In realtà, nessun ordinamento può garantire una certezza del diritto, intesa come uniforme applicazione del medesimo.
Non fosse che perché, effettivamente, anche solo la presenza di giudici diversi, che possono occuparsi dello stesso caso nei diversi gradi di giudizio, consente infatti di interpretare le cose in modo diverso. Sia in punto di fatto, che di diritto.
Ma, in ordinamenti come il nostro, in cui le leggi spesso si accavallano tra di loro, ed in cui la loro formulazione non sempre è chiara e agevolmente comprensibile, il fenomeno di una incertezza applicativa ed ermeneutica si riscontra con maggior frequenza.

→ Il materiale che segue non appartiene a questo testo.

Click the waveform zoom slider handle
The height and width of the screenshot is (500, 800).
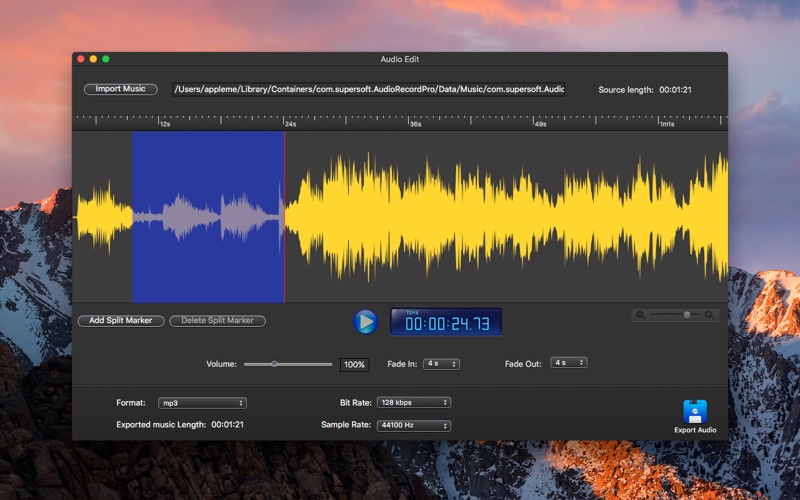[x=686, y=315]
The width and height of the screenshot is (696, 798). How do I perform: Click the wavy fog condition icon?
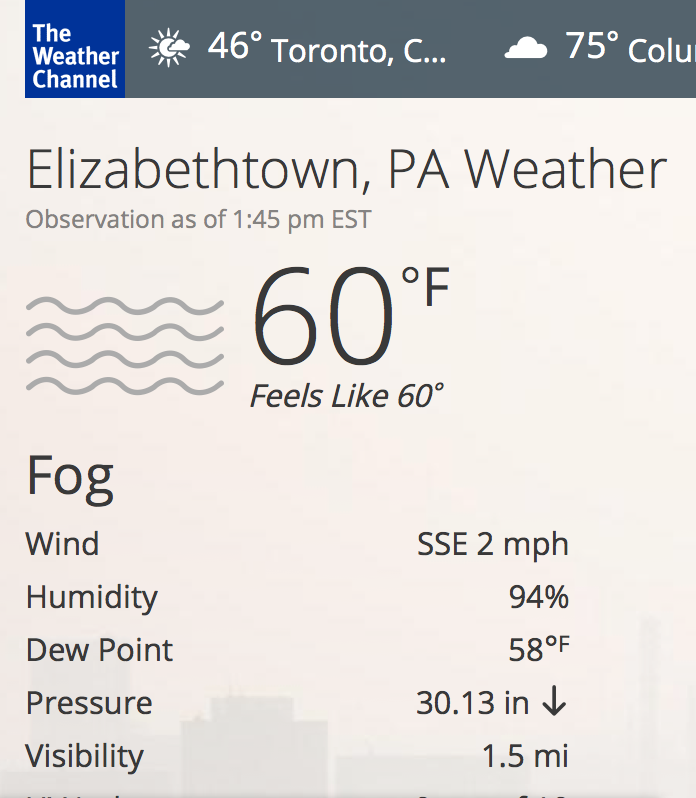click(124, 345)
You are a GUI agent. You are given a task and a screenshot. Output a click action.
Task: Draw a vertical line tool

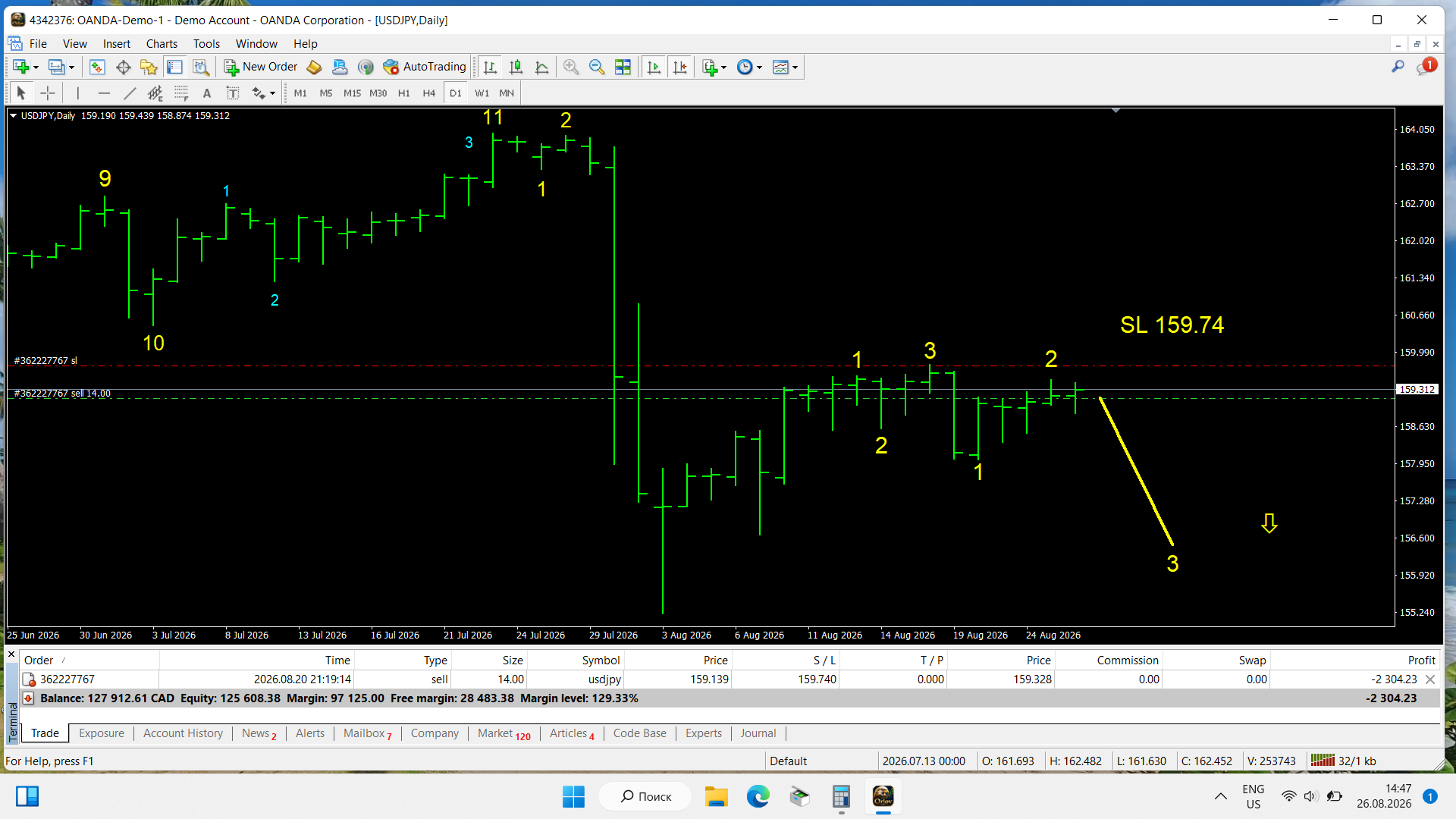pos(77,93)
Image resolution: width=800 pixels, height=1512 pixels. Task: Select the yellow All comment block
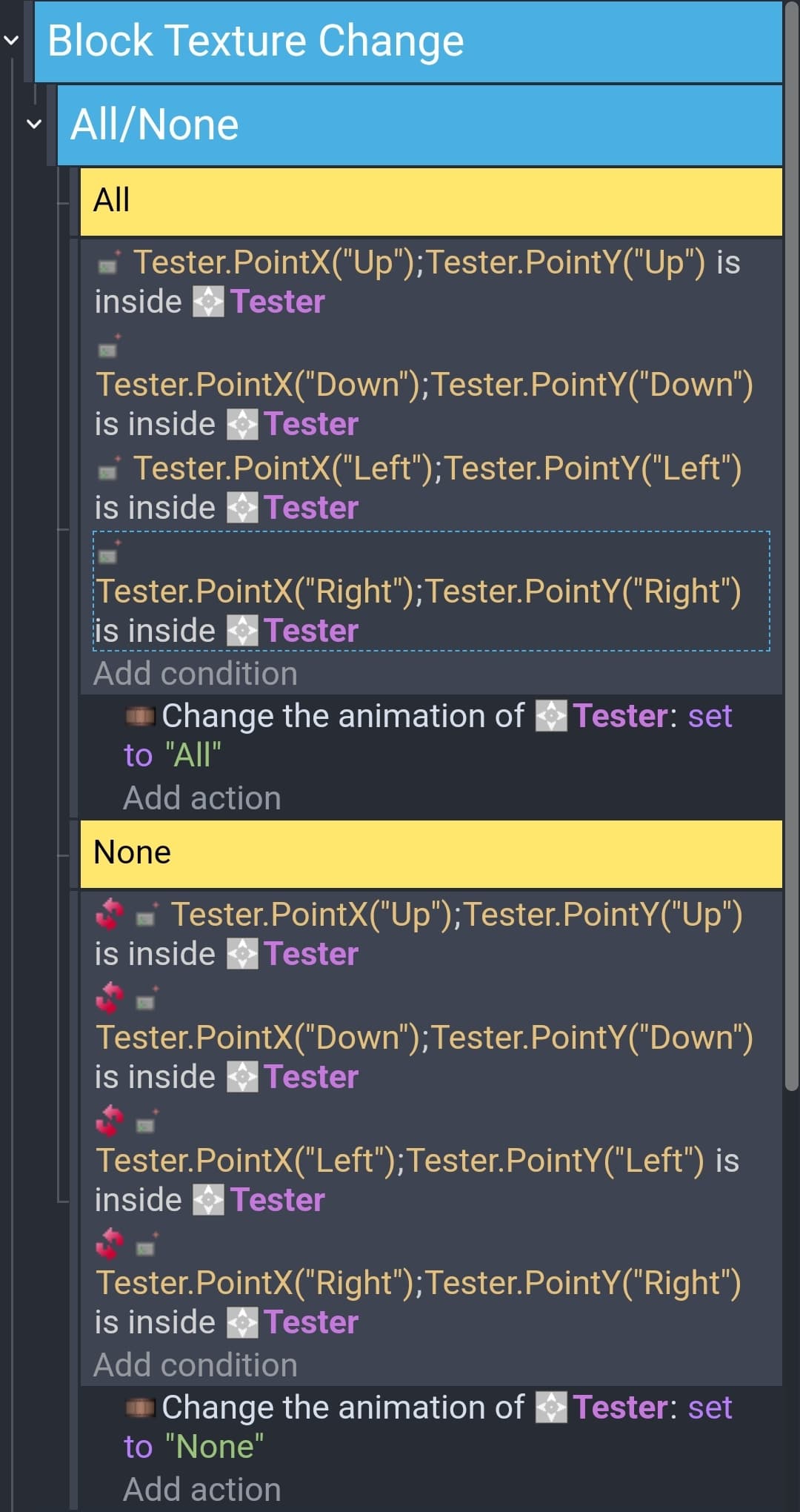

Ad esempio in materia fiscale, dove lo stesso avvocato Ruffini, a capo dell’Agenzia delle Entrate, ha dichiarato che è impossibile conoscere completamente anche solo quante siano le leggi applicabili.
Figuriamoci conoscerne il contenuto. E forse neppure chi, tra i tecnici, è chiamato a formulare il contenuto di nuove norme, può garantire una conoscenza completa ed approfondita, tale da evitare equivoci o errori nella formulazione stessa. Come in certi casi, in cui una norma afferma qualcosa di questo tenore: in tali casi si applica il comma x art. y della legge numero…..
E poi si scopre che il comma x art. y della legge in questione magari non esiste più, perché abrogato successivamente.
In tali casi, infatti, siamo in presenza di un combinato disposto apparente tra norme diverse.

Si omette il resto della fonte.